Beyond the basics of structured concurrency

Written by Ramit Sharma

Description: It's all about the task tree: Find out how structured concurrency can help your apps manage automatic task cancellation, task priority propagation, and useful task-local value patterns. Learn how to manage resources in your app with useful patterns and the latest task group APIs. We'll show you how you can leverage the power of the task tree and task-local values to gain insight into distributed systems. Before watching, review the basics of Swift Concurrency and structured concurrency by checking out “Swift concurrency: Behind the scenes” and “Explore structured concurrency in Swift” from WWDC21.

Task hierarchy

  • unlocks automatic task cancellation, priority propagation, and useful task-local value behaviors.

Concurrency in Swift

  • Helps us to reason about concurrent code using well-defined points where execution branches off and runs concurrently.
  • Automatically implements advanced behaviours.
  • Concurrent execution is triggered when you use an async let, a task group, create a task or detached task.
  • Results rejoin the current execution at a suspension point, indicated by an await
  • Structured tasks are created using async let and task groups.
  • Unstructured tasks are created using Task and Task.detached
  • Structured tasks live to the end of the scope where they are declared and are automatically cancelled when they go out.

Example of making soup in a kitchen with Unstructured and structured concurrency

Unstructured concurrency

Here we are creating unstructured Tasks to add concurrency to the functions, and awaiting their values when necessary.

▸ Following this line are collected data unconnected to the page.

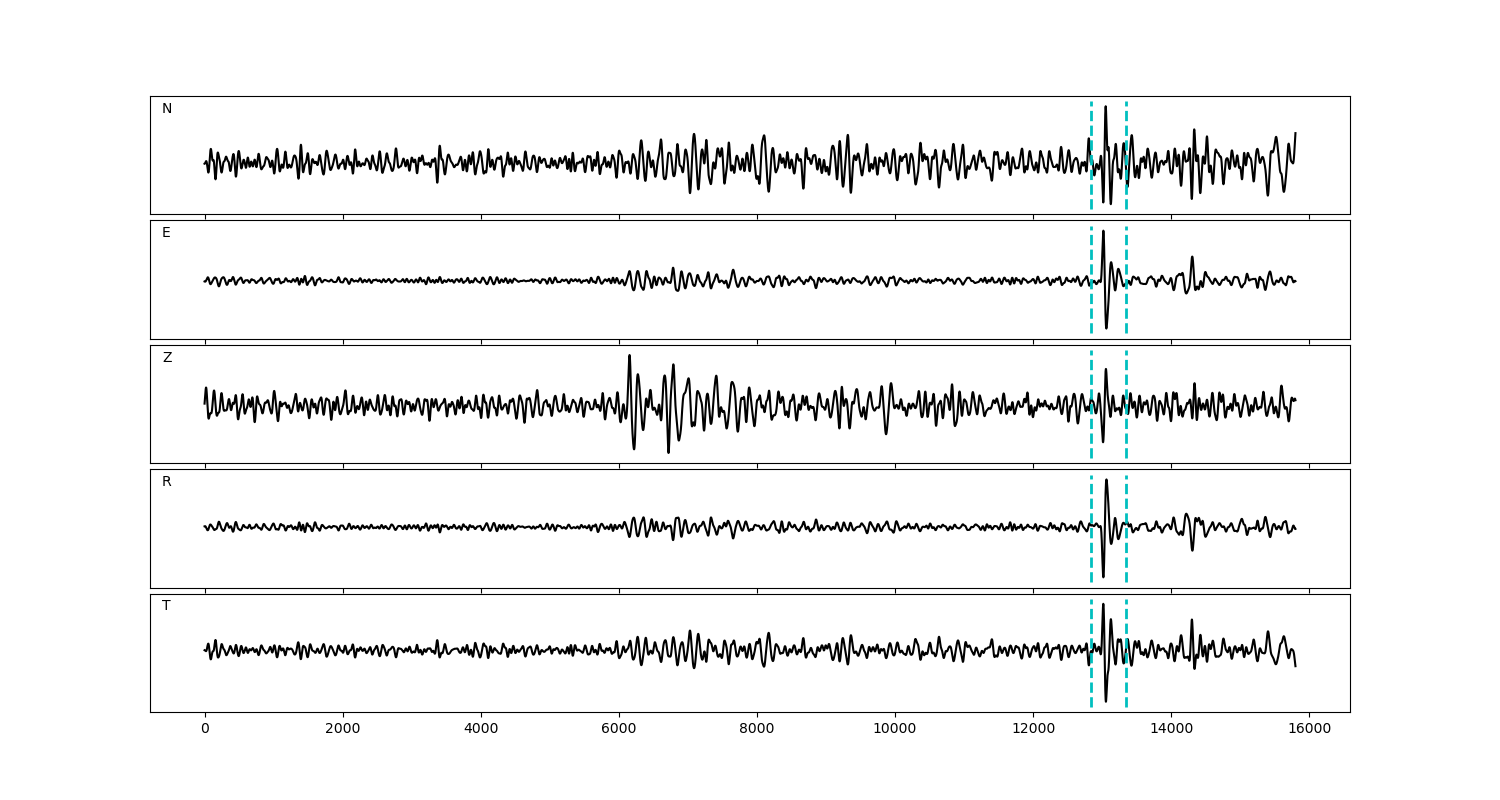Click the N label in top panel
This screenshot has height=800, width=1500.
click(x=167, y=109)
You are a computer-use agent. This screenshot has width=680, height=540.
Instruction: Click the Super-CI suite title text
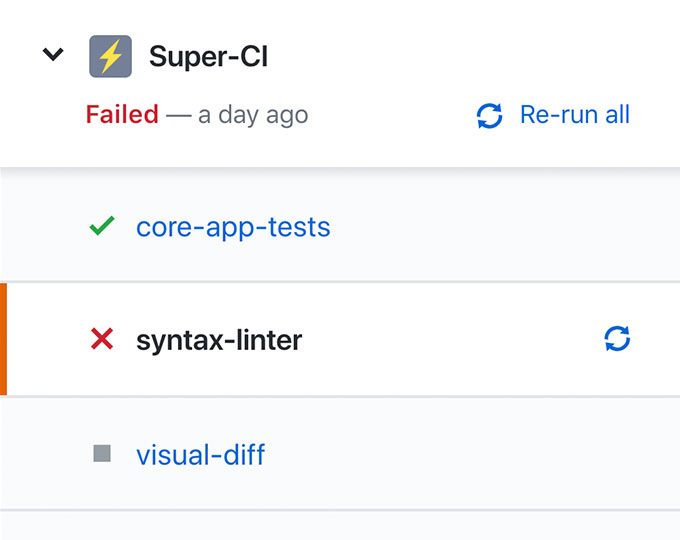(208, 56)
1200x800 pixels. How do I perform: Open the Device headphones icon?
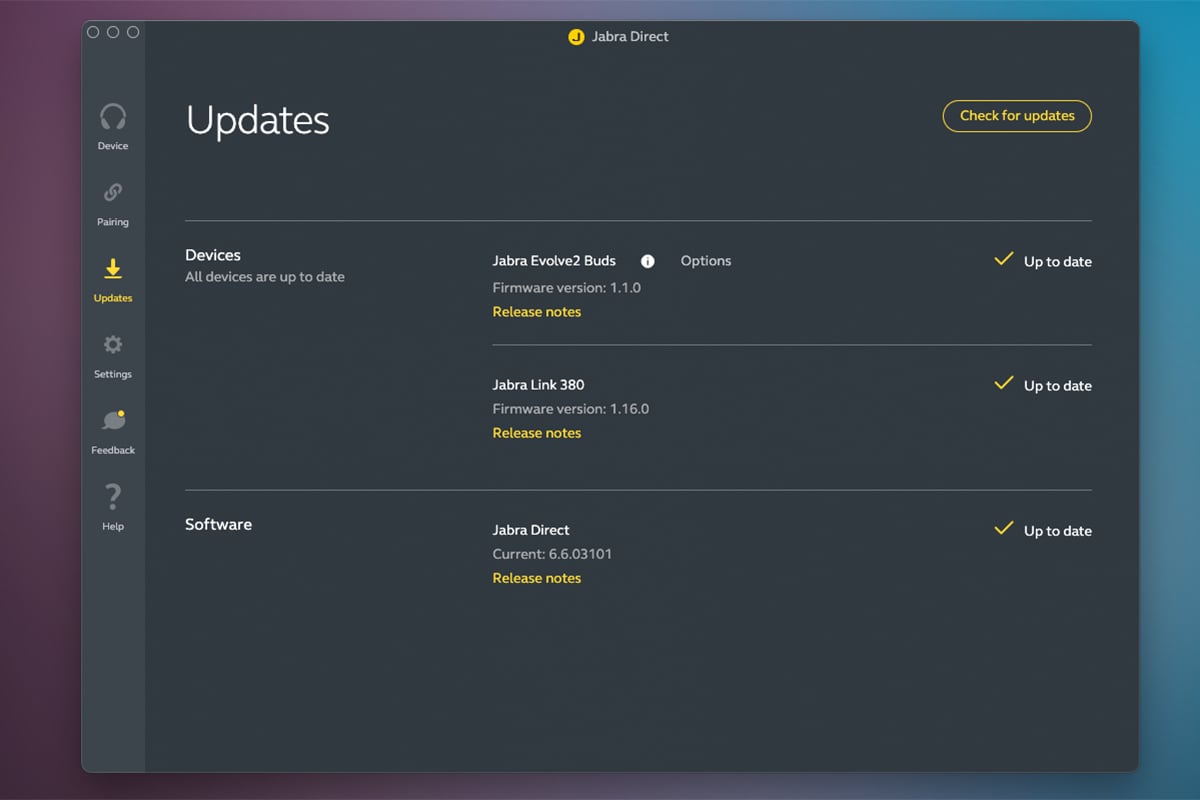pos(113,117)
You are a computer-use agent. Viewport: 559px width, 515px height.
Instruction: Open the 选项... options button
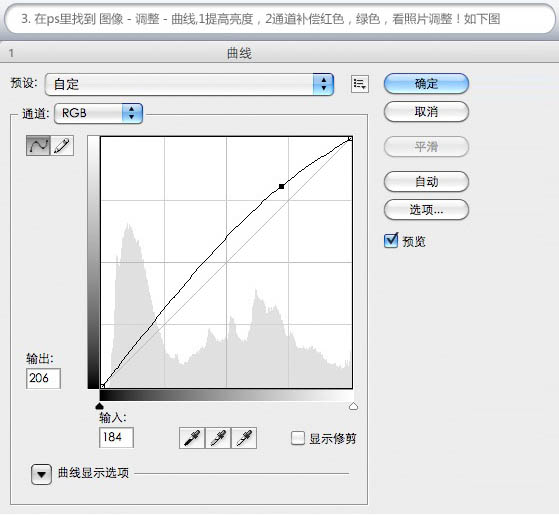[426, 210]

func makeSoup(order: Order) async throws -> Soup {
    let boilingPot = Task { try await stove.boilBroth() }
    let choppedIngredients = Task { try await chopIngredients(order.ingredients) }
    let meat = Task { await marinate(meat: .chicken) }
    let soup = await Soup(meat: meat.value, ingredients: choppedIngredients.value)
    return await stove.cook(pot: boilingPot.value, soup: soup, duration: .minutes(10))
}

Structured concurrency

  • Since we have a known number of child tasks to create, we can use the convenient async let syntax.
  • These tasks form a structured relationship with their parent task.
func makeSoup(order: Order) async throws -> Soup {
    async let pot = stove.boilBroth()
    async let choppedIngredients = chopIngredients(order.ingredients)
    async let meat = marinate(meat: .chicken)
    let soup = try await Soup(meat: meat, ingredients: choppedIngredients)
    return try await stove.cook(pot: pot, soup: soup, duration: .minutes(10))
}

Task cancellation

  • used to signal that the app no longer needs the result of a task and the task should stop and either return a partial result or throw an error.
  • Structured tasks are cancelled implicitly when they go out of scope.
  • call cancelAll on task groups to cancel all active children and any future child tasks.
  • Unstructured tasks are cancelled explicitly with the cancel function.
  • Cancelling the parent task results in the cancellation of all child tasks.
  • Cancellation is cooperative, so child tasks aren't immediately stopped.
func makeSoup(order: Order) async throws -> Soup {
    async let pot = stove.boilBroth()

    guard !Task.isCancelled else {
        throw SoupCancellationError()
    }

    async let choppedIngredients = chopIngredients(order.ingredients)
    async let meat = marinate(meat: .chicken)
    let soup = try await Soup(meat: meat, ingredients: choppedIngredients)
    return try await stove.cook(pot: pot, soup: soup, duration: .minutes(10))
}
  • If throwing a cancellation error instead of returning a partial result, we can call Task.checkCancellation, which throws a CancellationError if the task was cancelled.
  • Cancellation checking is synchronous, so any function, asynchronous or synchronous, that should react to cancellation should check the task cancellation status before continuing.
  • Polling for cancellation with isCancelled or checkCancellation is useful when the task is running.
  • withTaskCancellationHandler is useful at times when you may need to respond to cancellation while the task is suspended and no code is running.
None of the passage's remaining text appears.